Na dit alles gezegd te hebben, voegen we er nu aan toe dat van de kant van onze Here zo’n smart terecht werd tegengegaan, want al was het uiteindelijk naar de natuurlijke goedheid; het was slechts natuurlijk en er ontbrak een geestelijke uitnemendheid. Het is geen bewijs van het werk van de Geest in uw hart, dat u huilt als u het verhaal van de dood van Christus hoort, want misschien was u wel evenzeer geraakt, als u had gezien dat een moordenaar werd opgehangen. Het is niet het bewijs dat u werkelijk bent gered, omdat u steeds bewogen wordt tot heftige emoties, wanneer u de details van de kruisiging hoort, want de Bulgaarse wreedheden raakten u evenzeer. Ik denk dat het goed is, dat u bewogen bent, zoals ik eerder heb gezegd, maar het is slechts op een natuurlijke en niet op een geestelijke wijze goed. Ongetwijfeld zijn er velen, die meer tranen hebben vergoten om het dwaze verhaal van een verliefde dienstmeid in een lichtzinnige roman, dan ze ooit hebben vergoten om het verhaal van de Liefhebber van onze zielen. Hoewel zij emoties hebben ervaren, toen zij zich een beeld vormden van het lijden van Immanuël, hebben ze dat nog meer ervaren toen door de betoverende pen van de fantasie een of ander denkbeeldig tafereel werd geschetst van ingebeelde ellende. Nee, nee, deze natuurlijke sympathieën moeten niet zo aanbevolen worden, dat wij wensen dat u er voortdurend mee bezig bent; onze Here deed er goed aan om ze op een gezonde manier in te dammen.

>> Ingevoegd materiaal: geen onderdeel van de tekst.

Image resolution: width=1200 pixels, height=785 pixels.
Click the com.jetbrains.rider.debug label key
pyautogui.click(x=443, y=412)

Bovendien is zo’n gevoel over het algemeen erg vluchtig. Tranen van louter emotie vanwege de aanblik van het lijden van Christus worden vlug afgeveegd en vergeten. Wij weten niet of ooit één van deze vrouwen bekeerlingen van onze Here werden. We weten niet of van degenen, die samenkwamen in de bovenzaal sommigen deel hadden uitgemaakt van dit gezelschap van huilende vrouwen; dit waren vrouwen van Jeruzalem en de volgelingen van Christus bij Zijn dood, die Hem dienden, waren over het algemeen vrouwen uit Galilea. Zie hiervoor Mattheüs 27:54 en 56. Ik ben bang dat de meeste van deze sympathisanten uit Jeruzalem de volgende dag vergaten, dat ze de dag ervoor hadden gehuild. Ik kan het mis hebben, maar er ligt niets in het simpele feit van hun weeklacht over het lot van de Heiland, dat zou bewijzen dat ze Zijn wedergeboren volgelingen waren. De morgenwolk en de ochtendnevel zijn passende symbolen van zulke voorbijvliegende emoties.

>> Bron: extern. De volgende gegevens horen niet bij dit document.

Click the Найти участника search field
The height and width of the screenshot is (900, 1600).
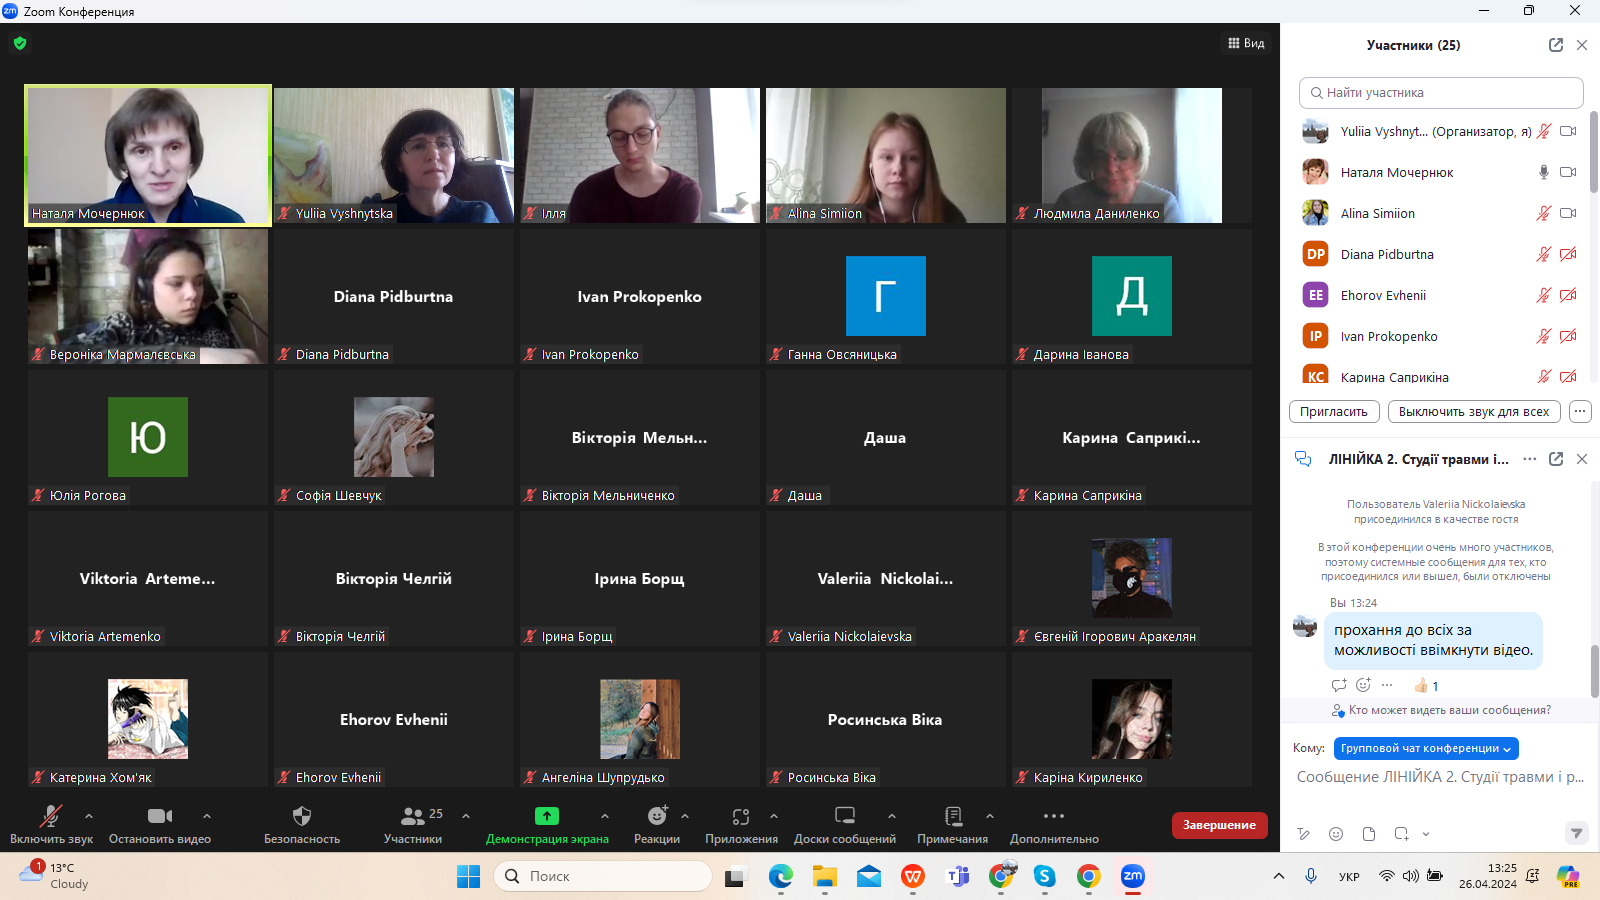coord(1441,93)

Zulk huilen is ook in moreel opzicht krachteloos; het heeft geen effect op het verstand; het verandert het karakter niet; het veroorzaakt niet het wegdoen van zonde, ook schept het niet een echt reddend geloof in Jezus Christus. Veel tranen die worden vergoten onder het horen van krachtige preken, zijn verspilde vloeistof; de toespraak is voorbij en het verdriet is opgehouden. Er was geen werk van genade op het innerlijke hart, het was allemaal oppervlakkig werk en meer niet.

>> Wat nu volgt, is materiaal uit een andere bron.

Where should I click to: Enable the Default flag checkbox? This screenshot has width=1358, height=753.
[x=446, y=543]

Het ergste hiervan is, dat zo’n geval vaak misleidend is, want mensen zijn geneigd om te denken: “Ik moet iets goeds in me hebben, want wat had ik een huilbui onder de preek en hoe teder voelde ik me van binnen, toen ik de beschrijving hoorde van Christus aan het kruis!” Ja en zo kunt u uzelf wikkelen in het geloof, dat u onder de invloed van de Heilige Geest bent, terwijl het uiteindelijk alleen maar een gewoon menselijk gevoel is. U zou de conclusie kunnen trekken: “Deze druppels stromen zeker uit een hart van vlees,” wanneer het slechts vloeistof is, dat gecondenseerd is op een hart van steen.

Dit gevoel kan ook iets veel beters in de weg staan. Jezus wilde niet, dat deze vrouwen voor het ene huilden, omdat ze voor iets anders moesten huilen, waar hun huilen vele malen meer nodig voor was. U hoeft niet te huilen, omdat Christus stierf; vele malen belangrijker is het, dat uw zonden het noodzakelijk maakten, dat Hij moest sterven. U hoeft niet te huilen om de kruisiging, maar huil om uw overtreding, om uw zonden die de Verlosser aan het vervloekte hout nagelden. Huilen om een stervende Heiland is het geneesmiddel beklagen; het zou verstandiger zijn om vanwege de ziekte te jammeren. Huilen om de stervende Heiland is te vergelijken met het met tranen nat maken van het chirurgenmes; het zou beter zijn te jammeren om die groeiende poliep, die door dat mes moet worden weggesneden. Huilen om de Here Jezus, terwijl Hij naar het kruis gaat, is huilen om datgene wat de aanleiding is tot de hoogste vreugde, die ooit aarde en hemel hebben gekend; uw tranen zijn daar nauwelijks nodig; ze zijn natuurlijk, maar een diepere wijsheid zal maken dat u ze allemaal wegwrijft en dat u met blijdschap Zijn overwinning over de dood en het graf bezingt. Als we moeten doorgaan met onze trieste emoties, laten we dan klagen dat we de wet hebben overtreden, die Hij zo met pijn volbracht. Laten we rouwen, omdat we ons de straf op de hals hebben gehaald, die Hij zelfs tot de dood toe moest ondergaan. Jezus wenste, dat ze niet zozeer naar het uiterlijke van Zijn lijden keken, maar naar de verborgen innerlijke oorzaak van dat uiterlijke verdriet, namelijk, de overtredingen en de ongerechtigheden van Zijn volk, die het kruis op Zijn schouders hadden gelegd en Hem omringd hadden met vijanden.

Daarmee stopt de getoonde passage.